We can set up a proportion:
21/3 = 49/x
To find x, we can cross multiply:
21 * x = 3 * 49
21x = 147
Dividing both sides by 21:
x = 7
Therefore, the denominator that would make the ratios proportional is 7, so 21/3 = 49/7.
What denominator for 21/3 = 49/? would make these ratios proportional?
5 answers
wrong try again
Apologies for the mistake.
To find the denominator that would make the ratios proportional, we can set up a proportion using the given ratios:
21/3 = 49/x
Cross multiplying, we have:
21x = 3 * 49
Dividing both sides by 3:
x = (3 * 49)/21
Reducing the fraction:
x = (3 * 7 * 7)/21
Canceling out common factors:
x = 1 * 7
Therefore, the denominator that would make the ratios proportional is 7. Hence, 21/3 = 49/7.
To find the denominator that would make the ratios proportional, we can set up a proportion using the given ratios:
21/3 = 49/x
Cross multiplying, we have:
21x = 3 * 49
Dividing both sides by 3:
x = (3 * 49)/21
Reducing the fraction:
x = (3 * 7 * 7)/21
Canceling out common factors:
x = 1 * 7
Therefore, the denominator that would make the ratios proportional is 7. Hence, 21/3 = 49/7.
still wrong
Apologies for the incorrect response.
To find the denominator that would make the ratios proportional, we can set up a proportion using the given ratios:
21/3 = 49/x
For two ratios to be proportional, the cross products must be equal.
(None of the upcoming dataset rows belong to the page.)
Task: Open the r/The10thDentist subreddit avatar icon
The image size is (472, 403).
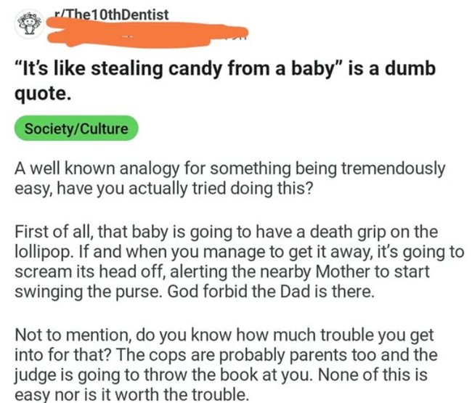Action: pyautogui.click(x=29, y=24)
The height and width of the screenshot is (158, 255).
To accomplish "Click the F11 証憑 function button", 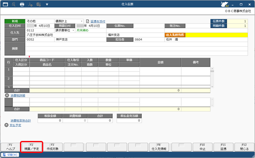I will [223, 147].
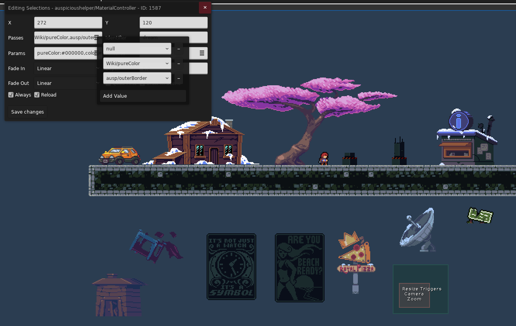Toggle the Reload checkbox
This screenshot has height=326, width=516.
coord(37,95)
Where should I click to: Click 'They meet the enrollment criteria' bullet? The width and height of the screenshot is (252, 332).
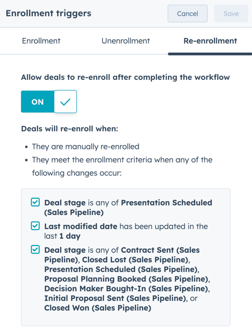tap(122, 166)
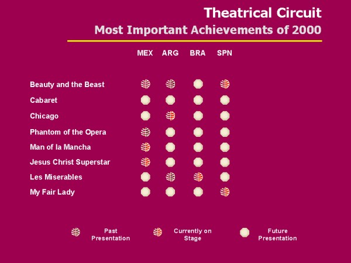Click the Theatrical Circuit title text

click(262, 13)
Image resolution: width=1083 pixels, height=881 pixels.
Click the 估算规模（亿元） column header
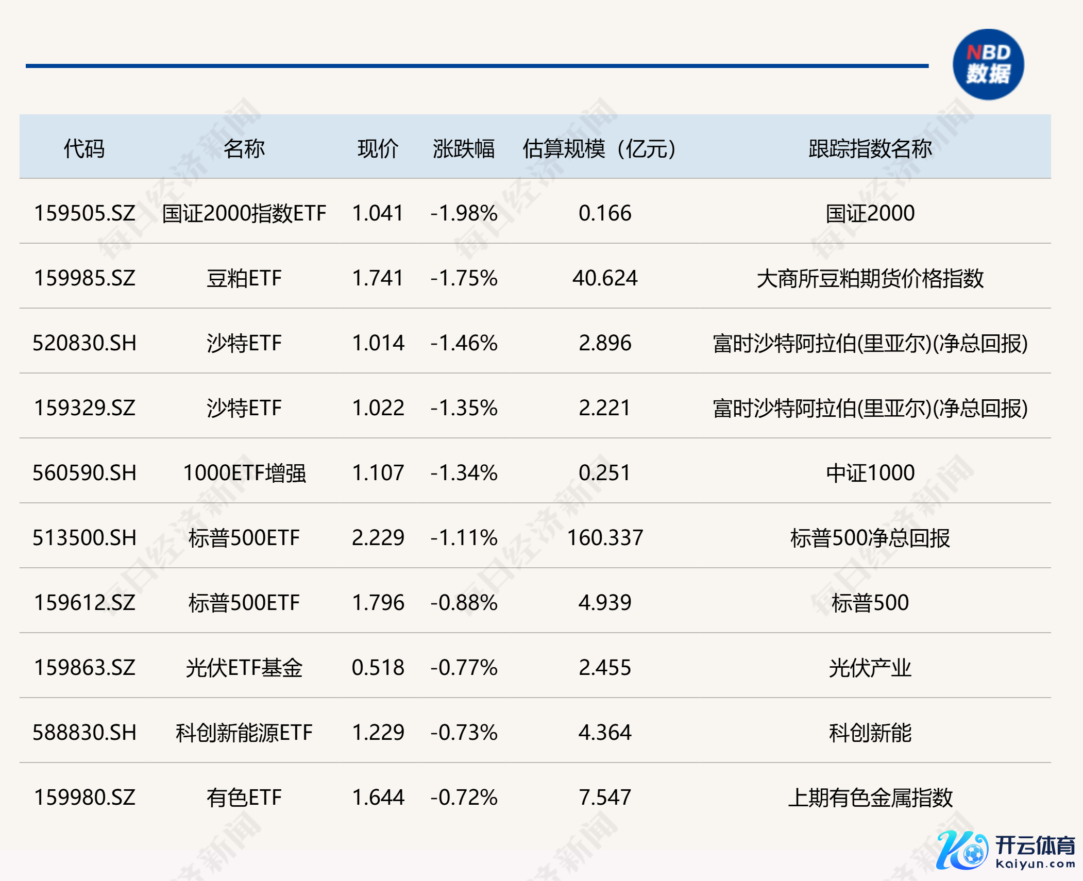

Cross multiplying, we have:
21x = 3 * 49
To solve for x, we need to divide both sides by 21:
x = (3 * 49) / 21
Simplifying the expression:
x = 7 * 7 / 3
In order to find the denominator that would make the ratios proportional, we need to choose a value for x that results in a whole number. The smallest value that works is when x = 7.
Therefore, the denominator that would make the ratios proportional is 7. The new ratio is 21/3 = 49/7.
To find the denominator that would make the ratios proportional, we can set up a proportion using the given ratios:
21/3 = 49/x
For two ratios to be proportional, the cross products must be equal. Cross multiplying, we have:
21x = 3 * 49
To solve for x, we need to divide both sides by 21:
x = (3 * 49) / 21
Simplifying the expression:
x = 7 * 7 / 3
In order to find the denominator that would make the ratios proportional, we need to choose a value for x that results in a whole number. The smallest value that works is when x = 7.
Therefore, the denominator that would make the ratios proportional is 7. The new ratio is 21/3 = 49/7.